Entre as obras voltadas à religião e a ética, tendo por base a produção talmúdica, como seus “Comentários à Mishná” e “Mishné Torah”, surge sua obra principal, pela qual garante seu lugar na história da Filosofia: o “Guia para os Perplexos”. Escrito originariamente em árabe, sob o título de Dalalat al ‘airin, e traduzido ao hebraico como Moreh Ha-Nevuchim, o Guia compõe-se de três partes. A primeira consiste numa exposição dos “segredos” (sodot) contidos nos livros dos Profetas, a partir de uma exegese filológica de certos termos contidos na Bíblia, bem como uma profunda discussão sobre os atributos de Deus e uma crítica aos métodos do Kalam . A segunda parte do Guia, que é a que nos interessa propriamente aqui, dedica-se a estabelecer relações entre a Filosofia e os conteúdos das Escrituras, especialmente quanto à questão dos seres existentes e da criação do mundo, apontando suas proximidades e distâncias; desta parte consta também uma discussão sobre a questão da Profecia. A terceira parte do Guia discute questões sobre as disciplinas místicas judaicas (Maaseh Bereshit e Maaseh Merkabah), trata de questões como a matéria, o mal, a Lei de Deus e a conduta do homem.

O objetivo principal de Maimônides, conforme suas próprias palavras, era o de: “Esclarecer os pontos obscuros da Bíblia e expor explicitamente o verdadeiro sentido de seus fundamentos, encobertos à inteligência do povo” (Guia, II, 2 ). Conforme Maimônides, a verdade Revelada e a especulação filosófica só parecem diametralmente opostas a olhos despreparados e mentes ignorantes, posto que, muitas das conclusões da filosofia somente vêm a reforçar a Verdade Revelada: “Assim, ao nos habituarmos com as opiniões dos ignorantes em Filosofia, inclinamo-nos a considerar estas opiniões filosóficas como estranhas à nossa religião (...) Mas, na verdade, não é assim” (Guia, II, 11).

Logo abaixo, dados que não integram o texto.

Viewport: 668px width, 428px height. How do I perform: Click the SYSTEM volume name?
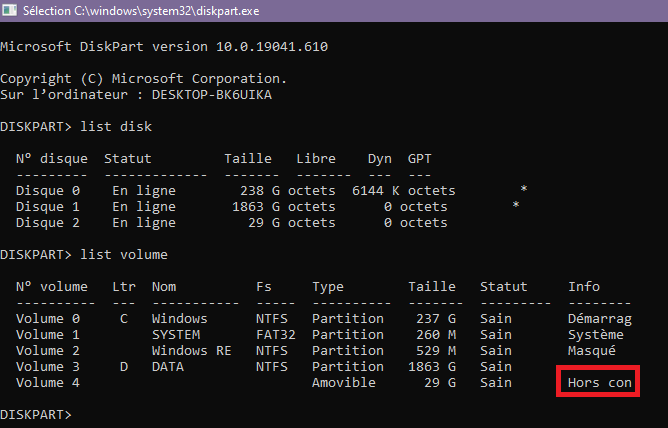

Muito embora acentue as semelhanças entre as concepções filosóficas, especialmente aquelas atribuídas a Aristóteles e aos peripatéticos islâmicos, e a revelação bíblica, estas semelhanças chegam a um limite na questão da Criação. Maimônides insiste em identificar pontos de concordância entre filosofia e revelação em questões como: a aceitação do modelo de esferas, o fato de que as esferas celestes sejam dotadas de alma e inteligência, o mundo governado por influências celestes, os corpos terrestres compostos de uma única e mesma matéria, sujeita à geração e à corrupção, o entendimento do processo de emanação ou processão como “influência” (equivalente do hebraico Shefa), e outras questões, tal como formuladas pelos filósofos, uma vez que possibilitariam o encontro de afirmações paralelas no texto bíblico, ainda que ali apareçam sob uma outra linguagem. Mas, no que se refere à origem primeira do Universo, estabelece a diferença fundamental e radical entre as duas posições.

Destacam-se entre as obras de Maimônides, também as seguintes: sobre astronomia o Tratado sobre o calendário (judaico) (1158) e Carta aos Rabinos e Marselha sobre a astrologia (1194). Entre suas cerca de dez obras de medicina, destacam-se Aforismo médico de Moshé (1187-1190), Tratado sobre a asma (1190), Sobre o coito (1191), Sobre a higiene (1198) e Explicação das particularidades (1200).